One needs to consider a plethora of factors before finalizing a certain pricing strategy. For a SaaS company, a successful pricing strategy is one that focuses on the customer’s perceived value of the offerings. Often, they put up tiers of pricing equations to target different buyer personas, product features, availability and so on. One such strategy that often loses the cut is the geographical location of the user. This blog will walk you through the concept of geographical pricing in detail and will spill some beans on how to implement it for your SaaS products and services. Let’s get started.

Table of Contents

  • What is Geographical Pricing?
  • How to Implement Geographical Pricing?
  • What factors should you consider for a perfect Geographical Pricing Strategy? 

What is Geographical Pricing?

Simply put, geographical pricing is the practice of adjusting the price of a product or a service according to the location of the customer. The market dynamics of different geographical locations vary greatly and depend on a multitude of factors. Also, geographical pricing strategies have been put up recently to stay in close proximity to the supply and demand curves. With that, a lot of businesses have been able to account for the cost of living in several geographies and address the vying competitions as well.

How to Implement Geographical Pricing?

  1. Matching the Local Currency and Demand: The first step here in implementing geographical pricing is matching the local currency and demand to the international ones. Once you do that, try and adjust the pricing for varied geographies based on your product’s demands coming from these locations. Know where to lower your prices and where you can consider going a bit overboard. There will also be some geographies that might have lesser options or alternatives to your offerings, thereby increasing your target audience base. Further, this will give you more room for higher price ranges as well.
  2. Cosmetic Localization: Even though the term looks pretty heavy and more on the jargon side of words, its meaning is pretty simple. Sometimes the SaaS businesses put up their price list only in their local or native currency. It is not really the job of a customer to lookup for a currency converter and do the math. This not only adds up additional friction but is also a leading reason for the bulging churn rates as well. Thus, displaying the prices of your products and offerings in the currency of your users can boost up sales and rev up your revenue graph too.
  3. Opt for a Price Sensitivity Study: When you delve into a proper price sensitivity study, you get to find out what is the price range that your customers are willing to pay for the product. You will also know what are those features that they would want to pay a little extra for. And once you start adjusting your price bar, there is a good chance to see significant growth in your sales. Altering the structure of your pricing tiers to more closely align with the local buyer personas of a locality will only work in your favor. 

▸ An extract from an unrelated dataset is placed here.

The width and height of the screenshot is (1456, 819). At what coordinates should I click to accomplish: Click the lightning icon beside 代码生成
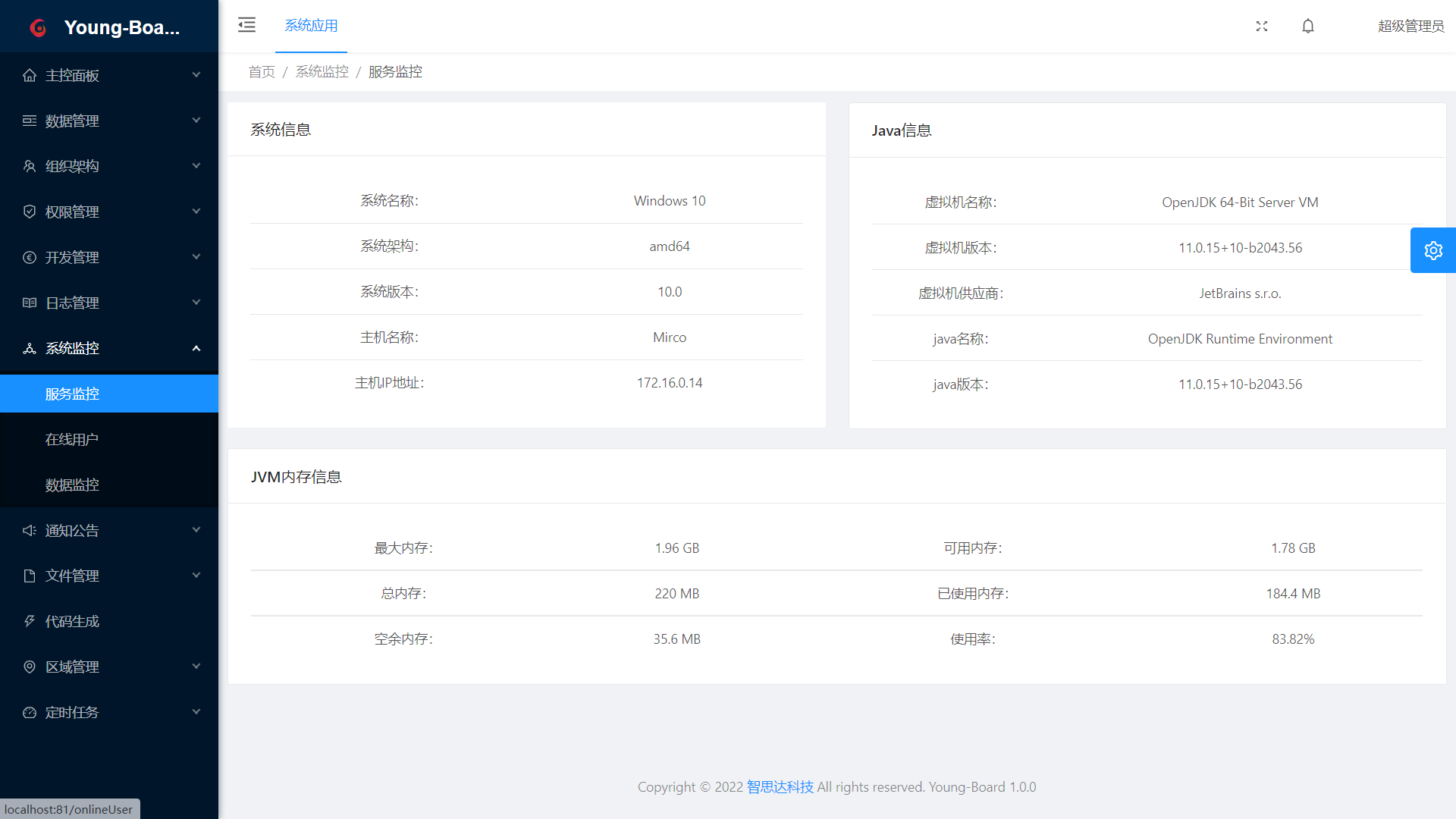point(30,621)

What factors should you consider for a perfect Geographical Pricing Strategy? 

  1. SaaS company’s Age and Maturity: If you have just recently started up, your pricing strategy is still in a nascent stage. Often, some of the SaaS companies commit the biggest mistake by taking to localized pricing here. It is too time-consuming and takes up your resources too. Once you start to build your brand and identity, you can pull up as many growth levers as you wish to. And just in case your losses are cutting in the profits, pricing localization can be your savior here. If you wish to expand to newer markets and want to stay relevant and competitive, you will have to pay heed here.
  2. Market Analysis and Research: We know that every market has a different demand that caters to a different buyer. The same product can be a hot-cake item in one locality whereas it could go invisible in the other. The whole point of marketing and selling turns void if you are not backed up with stringent marketing analysis and study. Culture, market realities in the region, and other factors play a huge role in how a given product is received there.
  3. Pilot Tests and Adaption: One cannot just assume that a certain price will fit into a particular target audience. Pricing is and always has been a repetitive process. Testing your products on a pilot run basis will give you a deeper understanding of the geographical pricing, even before it is launched. The results of these pilot tests will feed in insights on which is the right price range for you and what is it that your customers like and dislike about your products and services. 

Parting Thoughts 

Putting up a uniform delivery can sometimes be suboptimal and not nicely constructive too. That is why the concept of geographical pricing came into the picture. In this blog, we tapped upon a couple of nuances in and around geographical pricing such as the related factors that go behind making it possible and how to implement them as well. At the end of the day, it all depends on the company’s dynamics, structure, age and maturity, product range and offerings to come up with the right price point that fits all. On that note we have all heard about the adage, ‘One size does not fit all’, and this holds true for SaaS companies too.